### Stated problem 1
List each season of the year that the grow-tent forum thread names.
### Stated problem 2
From the grow-tent forum thread, extract the passage from "## Dr. Green" to "ShOrTbUs (Sep 19, 2013)".

### Document text
I'm going to work on a few other things though, but I think the way they are with a dedicated system in each flowering tent is decently efficient. 

As for the heat issues, I'll be doing a window mount A/C this next summer,and use some 4' ducting to "steal" air from the front vents and ducting it in to the tents. >=D  This worked great with my drying cabinet this summer, so I expect it to work better than nothing certainly. I mean I did a summer grow, with a 600w in each tent, and no A/C this year as my first grow ever. Yes, the heat stress on the days it hit 95 in the tents surely lowered yield, as I got 24 oz's from both 4x4's, but I still did a decent haul for a n00b who's growing with no A/C and using the nutes every single day (lol.. :facepalm: 1400+ nutes every single day...dang!) 

So yeah, I'm surely going to work on some cooling down this summer, but hey.. spring, fall and winter are going to be ROCKIN' around here!  

Cheers Shortbus, please continue to give any an all thoughts to my threads!


----------



## Dr. Green Fang (Sep 19, 2013)

OH and by the way... everyone... Taking down the two Pineapple Chunk clones that are 64 days in on flowering. Lots of yellowing from what seems like Potash and/or Phosphorus def.. an issue that I'm thinking is sorted out. 

Pics coming later! :aok:


----------



## ShOrTbUs (Sep 19, 2013)

Dr. Green Fang said:
			
		

> Thanks so much for not getting offended with my last post. I've talked to that user on the phone since and showed him the chart. He says you definitely nailed a proper thought though. The biggest issue I have right now, is I'm pulling air from veg station into 1 flowering station.. that is a NO NO. I do see that now. I'm going to be getting a 180cfm centrifugal fan for that tent soon enough. For now, I'm going to open up most all passives and use some fans to push air in and pull air out. Not the number one solution, but I'm not hitting insane temps anymore until next May.
> 
> I'm going to work on a few other things though, but I think the way they are with a dedicated system in each flowering tent is decently efficient.
> 
> ...

### Dataset excerpt

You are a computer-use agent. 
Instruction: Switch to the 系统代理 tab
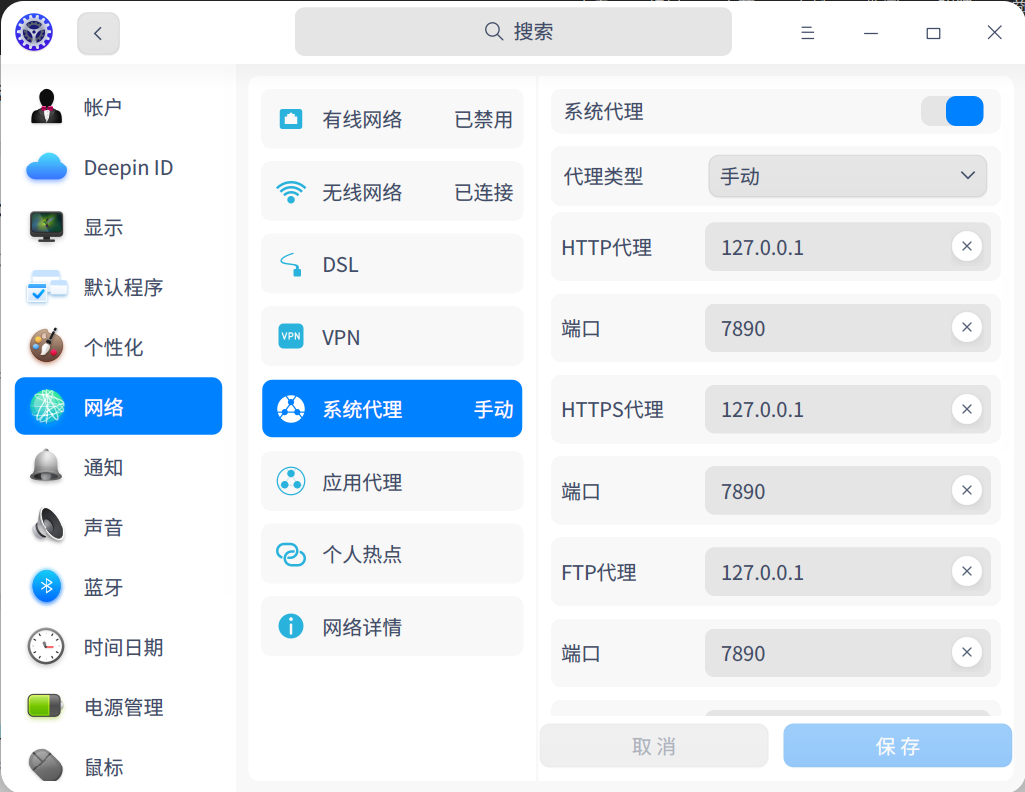pos(391,408)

### Result 1
- summer
- spring
- fall
- winter

### Result 2
## Dr. Green Fang (Sep 19, 2013)

OH and by the way... everyone... Taking down the two Pineapple Chunk clones that are 64 days in on flowering. Lots of yellowing from what seems like Potash and/or Phosphorus def.. an issue that I'm thinking is sorted out. 

Pics coming later! :aok:


----------



## ShOrTbUs (Sep 19, 2013)